Shortly after returning to work after parental leave, I went through a 20-credit hour CE course on burnout and wellbeing and became a Certified Veterinary Burnout Preparedness Professional. I’m incredibly proud of this achievement because it has helped me help other veterinary professionals both at MedVet and around the country. It has also helped me to learn how to set healthy boundaries, know when to step back or step away and has impacted my personal life just as much as my professional one.

If you had to name one thing (something you do, something you buy, something you have) that has had the greatest impact on your ability to manage working parenthood, what would it be?  

Leave work at work and leave work on time. Prior to having a child, I would often put in 10-12+ hour days and bring home my work issues to my wife. I would feel bad ‘leaving early’ and leaving the managers that were still there for the day with my teams. I felt like the ‘ship would sink’ without me here.

I realized one day that I was on parental leave for two months and the ship was still afloat—they don’t need me to pull 60-hour weeks to remain successful. Now, if I come in at 8, I try my best to be on my way out the door around 4-4:30, and when I get home, I fully invest myself in whatever my wife wants to talk about or whatever my daughter wants me to do with her.

Many parents say that once they had children their “bar” became higher. They no longer tolerated wasteful work, unproductive meetings, etc. What else would you say changed as it relates to your career or work style once you had kids?

I would echo the statements from other parents on no longer tolerating wasteful work or unproductive meetings. Additionally, if there is a meeting on a day that I am off, I no longer feel the need to go in just for that meeting and leave. I will watch the recording (if available) or check in with a colleague to get the key points when I am back.

As a separate point, I think that parenthood has made me a better people leader. I have a much higher patience and tolerance for people and their individual situations and have developed a habit of teaching and training my teams instead of doing things for them and setting them up for failure in the future.
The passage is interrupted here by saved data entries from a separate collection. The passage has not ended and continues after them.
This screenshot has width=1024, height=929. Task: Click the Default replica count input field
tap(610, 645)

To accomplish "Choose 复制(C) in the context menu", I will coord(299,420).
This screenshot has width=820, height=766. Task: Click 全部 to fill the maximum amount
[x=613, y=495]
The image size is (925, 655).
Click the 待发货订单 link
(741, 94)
What boundaries do you maintain as it relates to work/home? How have these boundaries shifted over time?

My number one boundary is to leave work at work. I will never say to ‘leave home at home’ because that isn’t possible. When I leave for work, I am sad to leave my daughter. When I am at work, I think about her and talk about her as much as people will allow me to without becoming annoyed. 😀

I’m lucky to have coworkers, leaders and employees who care about me as a person and ask about my home life frequently. Every Tuesday and Thursday, we gather around my phone and look at the fun and sometimes ridiculous pictures I get from my daughter’s daycare. But once I get home, my number one priority is my family, and work waits until the next morning when I walk in the door.

Referencing something I mentioned previously, these boundaries have drastically changed over time. I would bring work home every day—and not because I was unhappy at work, but simply because I spent so much time there, that I didn’t have anything else to talk to my wife about. When I first came back to work, I would find myself coming home and talking to my wife about work instead of asking her about Eloise or helping Eloise learn the world around her. It wasn’t until I learned the true meaning of ‘They grow up in the blink of an eye’ that I realized how much I was missing out on and that I refused to miss out on in the future.
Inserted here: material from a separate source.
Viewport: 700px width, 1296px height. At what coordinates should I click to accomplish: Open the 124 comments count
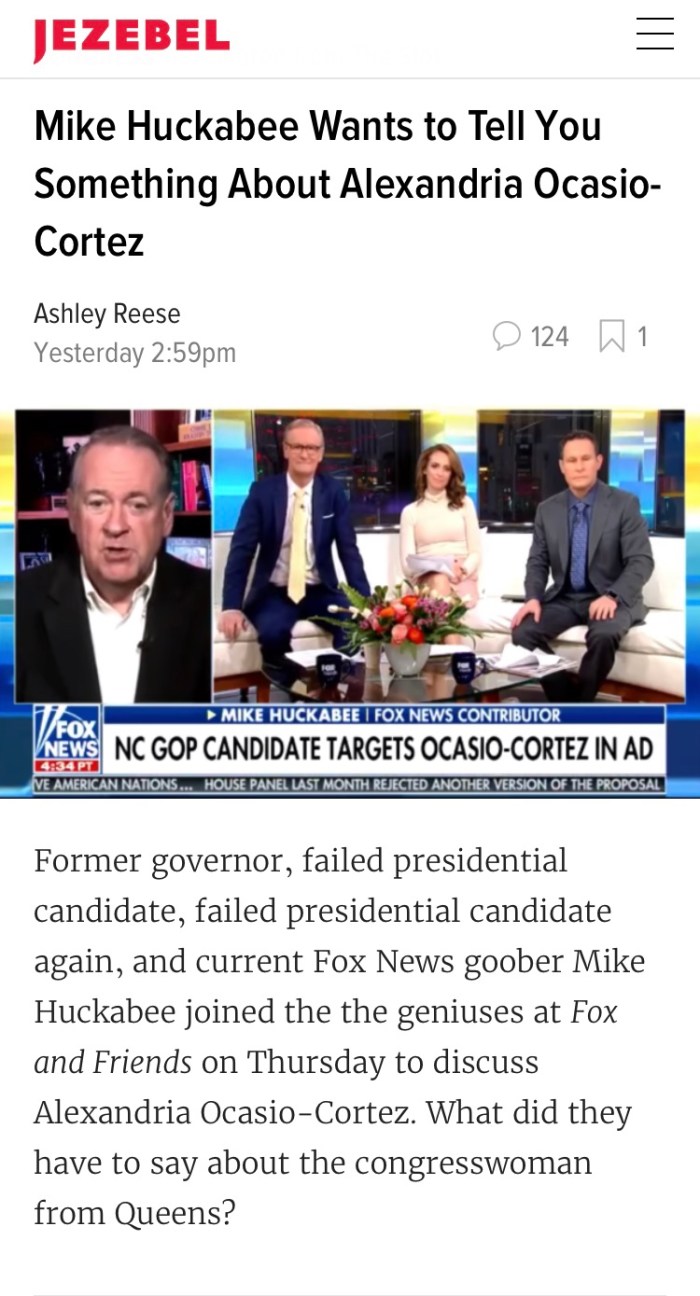click(x=549, y=337)
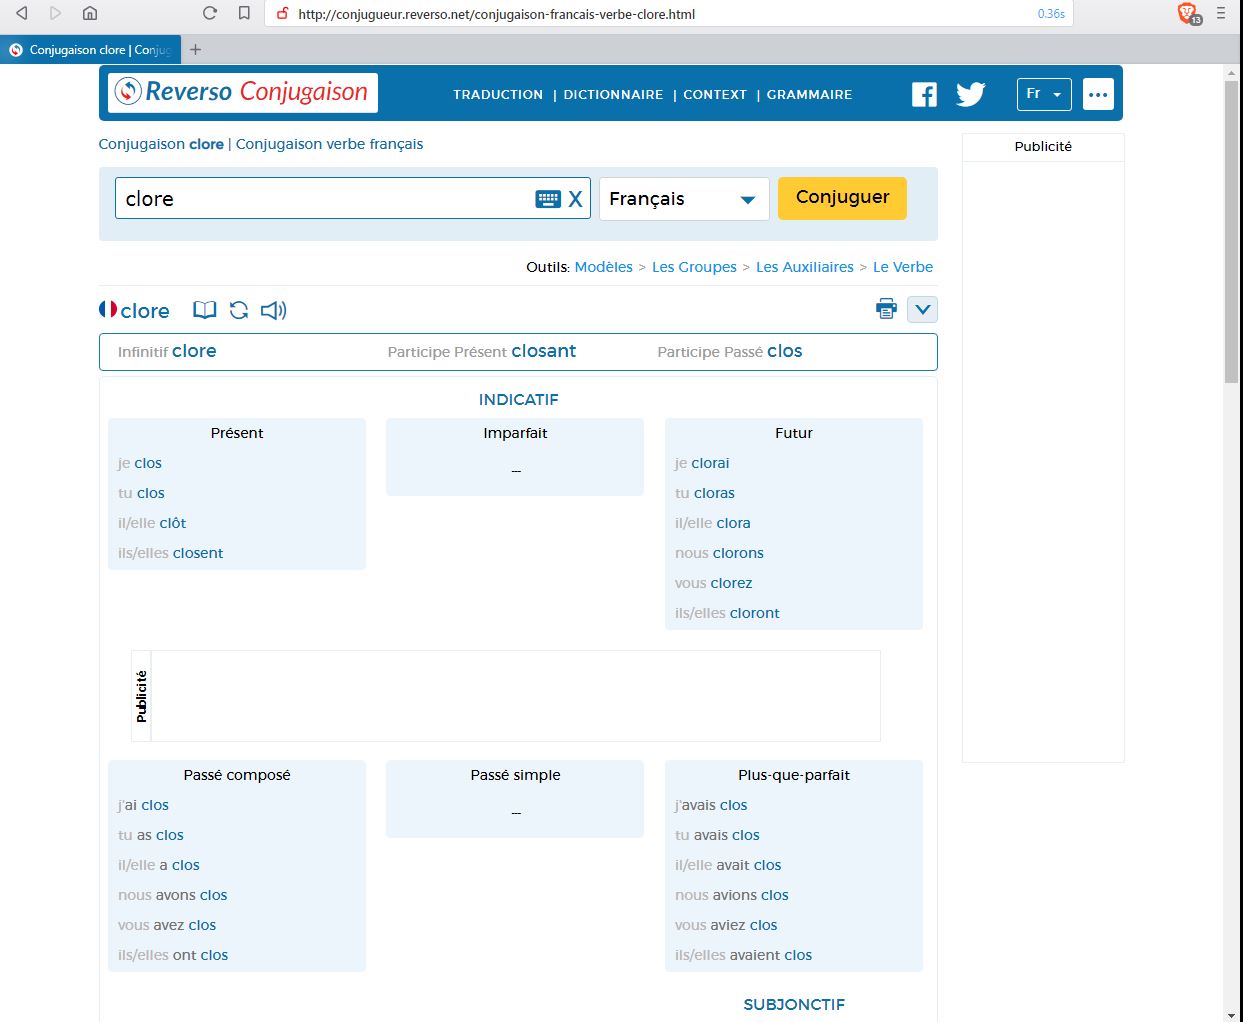The width and height of the screenshot is (1243, 1022).
Task: Print the conjugation with printer icon
Action: pos(886,309)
If you could give another parent [in a similar position as you] one piece of advice leading up to their parental leave, what would it be?

I sound like a broken record, I’m sure, but my biggest piece of advice is to fully commit to taking the leave—not just physically, but mentally. Delete the work apps. Disconnect. Be present with your family. Work will always be there, but you never get those first moments back with your children and family.